**Data provided**
###
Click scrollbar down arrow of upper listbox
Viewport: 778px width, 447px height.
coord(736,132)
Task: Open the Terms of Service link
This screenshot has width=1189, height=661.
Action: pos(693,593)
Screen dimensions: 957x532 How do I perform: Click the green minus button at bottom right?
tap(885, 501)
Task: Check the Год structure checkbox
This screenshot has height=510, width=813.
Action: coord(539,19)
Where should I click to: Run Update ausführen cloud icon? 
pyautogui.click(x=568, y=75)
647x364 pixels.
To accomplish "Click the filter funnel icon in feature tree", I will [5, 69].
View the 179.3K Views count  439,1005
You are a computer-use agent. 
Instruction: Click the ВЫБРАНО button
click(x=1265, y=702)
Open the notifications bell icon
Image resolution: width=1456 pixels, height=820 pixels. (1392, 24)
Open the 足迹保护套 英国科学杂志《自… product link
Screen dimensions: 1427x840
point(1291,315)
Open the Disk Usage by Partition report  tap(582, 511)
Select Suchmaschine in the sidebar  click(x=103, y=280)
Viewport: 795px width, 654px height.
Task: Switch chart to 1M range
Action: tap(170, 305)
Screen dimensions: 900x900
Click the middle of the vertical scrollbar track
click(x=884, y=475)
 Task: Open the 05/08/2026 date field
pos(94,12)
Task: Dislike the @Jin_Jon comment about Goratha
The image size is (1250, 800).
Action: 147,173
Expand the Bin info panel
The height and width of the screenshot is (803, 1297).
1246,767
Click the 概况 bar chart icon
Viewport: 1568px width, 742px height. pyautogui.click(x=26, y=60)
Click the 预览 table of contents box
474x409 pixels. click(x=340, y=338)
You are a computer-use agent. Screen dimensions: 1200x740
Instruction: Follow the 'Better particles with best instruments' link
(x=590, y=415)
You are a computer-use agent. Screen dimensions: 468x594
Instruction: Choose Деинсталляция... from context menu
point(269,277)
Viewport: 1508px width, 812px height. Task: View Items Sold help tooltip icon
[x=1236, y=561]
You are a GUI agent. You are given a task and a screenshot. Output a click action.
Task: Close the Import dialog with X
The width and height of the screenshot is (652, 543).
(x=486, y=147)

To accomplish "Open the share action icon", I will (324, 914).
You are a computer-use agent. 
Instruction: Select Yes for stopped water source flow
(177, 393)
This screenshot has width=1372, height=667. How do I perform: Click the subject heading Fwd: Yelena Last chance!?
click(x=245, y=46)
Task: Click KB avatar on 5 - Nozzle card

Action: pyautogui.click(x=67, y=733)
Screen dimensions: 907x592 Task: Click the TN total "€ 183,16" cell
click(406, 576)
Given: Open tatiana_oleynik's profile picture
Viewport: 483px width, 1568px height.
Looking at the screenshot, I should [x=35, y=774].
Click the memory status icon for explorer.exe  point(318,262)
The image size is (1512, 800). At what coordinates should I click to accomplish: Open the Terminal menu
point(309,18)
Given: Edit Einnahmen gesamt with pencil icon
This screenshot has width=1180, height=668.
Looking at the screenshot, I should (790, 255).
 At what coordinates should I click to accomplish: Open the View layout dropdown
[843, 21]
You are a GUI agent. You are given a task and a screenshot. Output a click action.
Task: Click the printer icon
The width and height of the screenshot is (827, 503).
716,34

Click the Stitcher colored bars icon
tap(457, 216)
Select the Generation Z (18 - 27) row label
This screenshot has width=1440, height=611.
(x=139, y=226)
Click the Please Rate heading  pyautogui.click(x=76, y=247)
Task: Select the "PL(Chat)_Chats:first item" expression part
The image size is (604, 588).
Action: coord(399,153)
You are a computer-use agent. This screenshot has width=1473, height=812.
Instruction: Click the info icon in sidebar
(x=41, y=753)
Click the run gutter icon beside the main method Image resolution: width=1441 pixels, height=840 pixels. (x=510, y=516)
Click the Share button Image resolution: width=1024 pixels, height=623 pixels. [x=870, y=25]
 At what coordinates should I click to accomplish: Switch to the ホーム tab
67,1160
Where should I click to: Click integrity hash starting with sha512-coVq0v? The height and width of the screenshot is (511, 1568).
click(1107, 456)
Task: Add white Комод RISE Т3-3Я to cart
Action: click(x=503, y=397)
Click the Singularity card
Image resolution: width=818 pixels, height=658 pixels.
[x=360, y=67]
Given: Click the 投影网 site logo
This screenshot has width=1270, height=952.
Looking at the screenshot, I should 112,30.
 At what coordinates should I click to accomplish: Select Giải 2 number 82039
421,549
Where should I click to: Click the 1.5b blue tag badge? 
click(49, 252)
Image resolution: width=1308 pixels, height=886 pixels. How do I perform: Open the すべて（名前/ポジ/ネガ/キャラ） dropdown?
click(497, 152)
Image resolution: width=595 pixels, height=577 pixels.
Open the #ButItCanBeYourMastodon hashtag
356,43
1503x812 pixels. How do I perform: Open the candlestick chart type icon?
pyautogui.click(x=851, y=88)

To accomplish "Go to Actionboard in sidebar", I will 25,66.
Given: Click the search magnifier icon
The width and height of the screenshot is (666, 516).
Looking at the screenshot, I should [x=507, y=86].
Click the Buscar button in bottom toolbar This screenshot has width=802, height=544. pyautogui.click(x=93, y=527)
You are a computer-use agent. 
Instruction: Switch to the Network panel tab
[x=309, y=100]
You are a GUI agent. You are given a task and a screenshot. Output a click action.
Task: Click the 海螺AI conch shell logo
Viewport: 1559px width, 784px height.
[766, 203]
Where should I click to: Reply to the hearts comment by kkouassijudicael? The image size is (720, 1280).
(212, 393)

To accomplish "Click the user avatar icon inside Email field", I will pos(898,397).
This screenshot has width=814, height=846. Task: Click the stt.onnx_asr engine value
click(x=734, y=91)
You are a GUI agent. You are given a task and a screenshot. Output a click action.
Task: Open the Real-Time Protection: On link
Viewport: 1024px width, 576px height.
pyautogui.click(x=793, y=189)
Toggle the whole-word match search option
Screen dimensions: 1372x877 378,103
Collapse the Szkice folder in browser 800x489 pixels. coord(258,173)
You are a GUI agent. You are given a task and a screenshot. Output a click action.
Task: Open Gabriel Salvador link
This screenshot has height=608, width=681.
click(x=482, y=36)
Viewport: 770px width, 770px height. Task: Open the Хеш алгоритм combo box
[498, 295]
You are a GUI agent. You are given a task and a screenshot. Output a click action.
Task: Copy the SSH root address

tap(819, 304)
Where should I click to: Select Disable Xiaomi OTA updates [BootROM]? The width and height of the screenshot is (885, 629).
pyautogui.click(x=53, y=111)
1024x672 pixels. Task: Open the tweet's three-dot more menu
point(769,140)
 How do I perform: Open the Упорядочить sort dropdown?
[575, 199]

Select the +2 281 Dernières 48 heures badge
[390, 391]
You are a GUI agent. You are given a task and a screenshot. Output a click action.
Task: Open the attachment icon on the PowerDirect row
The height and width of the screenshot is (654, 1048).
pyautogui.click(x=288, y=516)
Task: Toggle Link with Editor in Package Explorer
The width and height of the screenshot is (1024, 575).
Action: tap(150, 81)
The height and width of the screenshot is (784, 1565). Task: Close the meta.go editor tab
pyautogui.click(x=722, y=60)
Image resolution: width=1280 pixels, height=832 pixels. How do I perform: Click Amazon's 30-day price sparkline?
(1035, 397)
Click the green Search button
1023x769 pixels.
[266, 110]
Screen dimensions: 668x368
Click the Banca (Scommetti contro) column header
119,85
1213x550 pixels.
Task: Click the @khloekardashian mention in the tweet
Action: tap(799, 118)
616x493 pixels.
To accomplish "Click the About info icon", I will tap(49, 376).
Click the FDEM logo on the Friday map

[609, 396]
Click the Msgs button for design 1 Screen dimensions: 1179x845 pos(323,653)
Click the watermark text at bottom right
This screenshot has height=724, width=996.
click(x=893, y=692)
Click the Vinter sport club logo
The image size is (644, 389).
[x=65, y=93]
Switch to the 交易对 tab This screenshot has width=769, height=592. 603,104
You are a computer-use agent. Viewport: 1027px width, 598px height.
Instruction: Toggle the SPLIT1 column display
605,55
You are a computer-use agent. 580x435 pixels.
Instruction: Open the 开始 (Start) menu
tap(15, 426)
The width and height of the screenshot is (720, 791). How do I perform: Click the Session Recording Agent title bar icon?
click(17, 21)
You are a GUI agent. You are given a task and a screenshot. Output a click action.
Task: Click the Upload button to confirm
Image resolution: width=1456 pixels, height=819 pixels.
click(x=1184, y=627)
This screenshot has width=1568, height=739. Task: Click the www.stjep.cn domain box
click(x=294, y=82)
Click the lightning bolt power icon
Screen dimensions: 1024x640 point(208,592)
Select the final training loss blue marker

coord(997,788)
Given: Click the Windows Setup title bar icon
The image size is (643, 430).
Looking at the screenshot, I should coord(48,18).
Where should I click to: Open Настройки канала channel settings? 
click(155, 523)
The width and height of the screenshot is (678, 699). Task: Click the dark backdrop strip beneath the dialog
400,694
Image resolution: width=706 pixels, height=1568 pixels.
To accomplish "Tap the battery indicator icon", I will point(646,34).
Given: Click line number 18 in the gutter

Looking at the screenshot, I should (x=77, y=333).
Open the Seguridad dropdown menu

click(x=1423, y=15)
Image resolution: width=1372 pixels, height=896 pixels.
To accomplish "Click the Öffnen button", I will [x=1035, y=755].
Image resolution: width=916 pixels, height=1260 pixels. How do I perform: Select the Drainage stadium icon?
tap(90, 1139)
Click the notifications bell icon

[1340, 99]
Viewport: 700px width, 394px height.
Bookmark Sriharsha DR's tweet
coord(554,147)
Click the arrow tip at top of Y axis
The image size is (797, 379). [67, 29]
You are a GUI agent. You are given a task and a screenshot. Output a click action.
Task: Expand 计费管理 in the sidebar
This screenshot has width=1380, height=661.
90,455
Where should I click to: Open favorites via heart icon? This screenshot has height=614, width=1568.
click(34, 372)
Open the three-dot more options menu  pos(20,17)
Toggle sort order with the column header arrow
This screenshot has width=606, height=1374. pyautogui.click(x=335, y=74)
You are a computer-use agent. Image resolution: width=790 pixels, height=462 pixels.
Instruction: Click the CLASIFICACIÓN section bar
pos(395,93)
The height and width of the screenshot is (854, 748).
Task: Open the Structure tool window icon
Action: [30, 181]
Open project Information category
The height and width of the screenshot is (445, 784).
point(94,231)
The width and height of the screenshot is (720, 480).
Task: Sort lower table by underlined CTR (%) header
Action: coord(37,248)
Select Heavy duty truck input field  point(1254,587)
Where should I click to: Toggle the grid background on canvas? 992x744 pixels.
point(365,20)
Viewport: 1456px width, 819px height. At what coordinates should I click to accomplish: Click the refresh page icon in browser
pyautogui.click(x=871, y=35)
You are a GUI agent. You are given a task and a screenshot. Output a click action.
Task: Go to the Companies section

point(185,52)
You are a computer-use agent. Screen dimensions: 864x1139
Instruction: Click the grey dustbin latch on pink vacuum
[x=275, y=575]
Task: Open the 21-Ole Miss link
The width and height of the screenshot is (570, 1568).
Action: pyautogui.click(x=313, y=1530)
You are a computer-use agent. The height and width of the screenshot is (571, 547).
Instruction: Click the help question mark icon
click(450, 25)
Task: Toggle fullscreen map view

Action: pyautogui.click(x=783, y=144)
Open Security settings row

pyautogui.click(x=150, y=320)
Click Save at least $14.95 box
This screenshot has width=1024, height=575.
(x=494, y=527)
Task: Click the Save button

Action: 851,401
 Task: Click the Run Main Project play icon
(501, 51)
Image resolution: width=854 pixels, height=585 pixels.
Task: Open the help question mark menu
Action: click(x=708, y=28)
###
**Work instruction**
No line should appear in the answer except those from the one containing "Task: Toggle fullscreen map view" through the last line of the listing, each retyped exactly.

**Answer section**
Task: Toggle fullscreen map view

Action: pyautogui.click(x=783, y=144)
Open Security settings row

pyautogui.click(x=150, y=320)
Click Save at least $14.95 box
This screenshot has width=1024, height=575.
(x=494, y=527)
Task: Click the Save button

Action: 851,401
 Task: Click the Run Main Project play icon
(501, 51)
Image resolution: width=854 pixels, height=585 pixels.
Task: Open the help question mark menu
Action: click(x=708, y=28)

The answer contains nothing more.